Published: Tuesday, Jan. 26, 2010 - 12:00 am | Page 12A
Last Modified: Tuesday, Mar. 1, 2011 - 3:17 pm

With a drug-addicted mother and an ex-con for a father, Amariana Crenshaw had a troubled life from the beginning. She was only 2 when Sacramento County Child Protective Services removed her from her mother and placed her in Tracy Dossman's foster home.

In January 2008, 2 1/2 years later, she would die, burned from head to toe.

Someone threw at least one Molotov cocktail into a rental home Dossman owned. Amariana, 4 1/2 years old, was alone, sleeping on the floor in the front of the empty house. She was allegedly hit by the device, which exploded. No one has ever been charged with the killing.

Sacramento city police say they've devoted "thousands of man-hours" in a "very thorough, very comprehensive" investigation. But how thorough was it, really?

Early on, foster parent Dossman was eliminated as a possible suspect. Why?

Evidence collected by The Bee's Marjie Lundstrom suggests Amariana may have been dead before her body was burned. The chief forensic pathologist for Sacramento County who performed the autopsy said, "I cannot completely rule out that the decedent was not breathing when the firebombs exploded."

Other pathologists who examined the report were more emphatic. "The child was dead before the fire," one told The Bee. "The autopsy was not bad, but the conclusions are quite incorrect. There is no question in my mind that this child was already dead," another said.

Several curious facts in the autopsy report raise suspicions about when and how Amariana died.

For one thing, she had a full stomach at the time of her death, about 3 a.m., meaning she would have eaten a large meal one to two hours earlier or around 1 in the morning, an odd meal time for a young child. Did police ask Dossman about that?

Also, the autopsy report says there was no soot in Amariana's airways and no carbon monoxide in her blood. That indicates, experts told The Bee, that she was not breathing when the Molotov cocktail that was supposed to have killed her ignited.

Why was she sleeping alone on the floor of her foster parent's empty rental house in the first place? Then there is the long history of injuries Amariana suffered while in Dossman's home, a series of split, swollen and cut lips, a bruised eye, a leg injury that left the girl limping, all documented in the CPS file.

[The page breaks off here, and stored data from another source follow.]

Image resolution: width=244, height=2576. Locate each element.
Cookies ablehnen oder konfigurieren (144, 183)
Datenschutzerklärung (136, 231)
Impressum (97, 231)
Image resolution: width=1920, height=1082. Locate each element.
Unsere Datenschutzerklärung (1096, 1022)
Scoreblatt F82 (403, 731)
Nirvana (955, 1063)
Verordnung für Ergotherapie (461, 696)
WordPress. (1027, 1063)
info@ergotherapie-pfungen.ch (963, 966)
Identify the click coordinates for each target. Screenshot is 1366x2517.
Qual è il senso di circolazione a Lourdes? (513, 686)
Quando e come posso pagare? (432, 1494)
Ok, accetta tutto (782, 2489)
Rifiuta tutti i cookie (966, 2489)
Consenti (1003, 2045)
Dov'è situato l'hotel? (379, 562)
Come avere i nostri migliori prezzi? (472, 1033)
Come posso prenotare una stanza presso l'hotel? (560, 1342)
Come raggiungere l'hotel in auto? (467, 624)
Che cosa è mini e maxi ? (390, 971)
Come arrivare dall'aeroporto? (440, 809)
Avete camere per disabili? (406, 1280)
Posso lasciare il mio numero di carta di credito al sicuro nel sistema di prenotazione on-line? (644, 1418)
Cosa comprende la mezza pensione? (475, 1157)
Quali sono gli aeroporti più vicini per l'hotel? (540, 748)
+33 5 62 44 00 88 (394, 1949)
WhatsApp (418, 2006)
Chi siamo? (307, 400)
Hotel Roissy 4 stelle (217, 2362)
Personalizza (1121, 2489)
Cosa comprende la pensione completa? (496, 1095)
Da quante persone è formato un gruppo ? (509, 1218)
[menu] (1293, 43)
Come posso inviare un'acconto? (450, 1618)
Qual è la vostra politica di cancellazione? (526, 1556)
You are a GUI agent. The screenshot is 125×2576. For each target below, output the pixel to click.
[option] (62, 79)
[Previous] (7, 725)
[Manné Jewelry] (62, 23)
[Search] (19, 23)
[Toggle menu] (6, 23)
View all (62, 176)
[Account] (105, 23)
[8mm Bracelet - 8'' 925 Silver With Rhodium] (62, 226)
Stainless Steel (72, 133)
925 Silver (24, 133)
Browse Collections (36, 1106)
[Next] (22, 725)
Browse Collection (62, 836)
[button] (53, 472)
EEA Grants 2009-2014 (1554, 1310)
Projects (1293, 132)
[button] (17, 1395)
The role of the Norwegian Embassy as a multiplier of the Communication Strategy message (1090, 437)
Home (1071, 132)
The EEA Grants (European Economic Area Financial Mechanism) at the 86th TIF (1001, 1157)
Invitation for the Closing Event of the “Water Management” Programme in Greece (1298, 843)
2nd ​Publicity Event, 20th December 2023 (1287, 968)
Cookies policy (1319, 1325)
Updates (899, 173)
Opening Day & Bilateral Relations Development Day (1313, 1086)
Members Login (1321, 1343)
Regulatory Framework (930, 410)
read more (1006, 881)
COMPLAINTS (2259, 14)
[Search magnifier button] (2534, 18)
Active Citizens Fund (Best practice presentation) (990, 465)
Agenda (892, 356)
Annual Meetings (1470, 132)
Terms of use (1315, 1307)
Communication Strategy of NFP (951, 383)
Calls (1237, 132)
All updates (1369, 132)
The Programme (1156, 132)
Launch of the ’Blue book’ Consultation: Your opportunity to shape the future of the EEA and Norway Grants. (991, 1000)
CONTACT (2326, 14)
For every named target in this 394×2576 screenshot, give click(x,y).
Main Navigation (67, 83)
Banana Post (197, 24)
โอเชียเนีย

Finally, the general condition of Dossman's household raises questions about its suitability. At the time of Amariana's death, Dossman had two of her own children, ages 9 and 19, an 18-year-old nephew and six foster children, ages 4, 8, 15, 15, 16 and 17. State licensing records show that Dossman would leave the older foster children to care for the younger ones. A CPS adoptions supervisor said the home was in "chaos," but no one removed the children. Why not?

Today, two years after Amariana's death, Dossman is still a certified foster parent, with five children under her charge. The homicide investigation appears to have stalled. Amariana deserves better. Given the information disclosed in The Bee's special report, Sacramento police should restart this investigation and not give up until whoever killed Amariana Crenshaw is behind bars.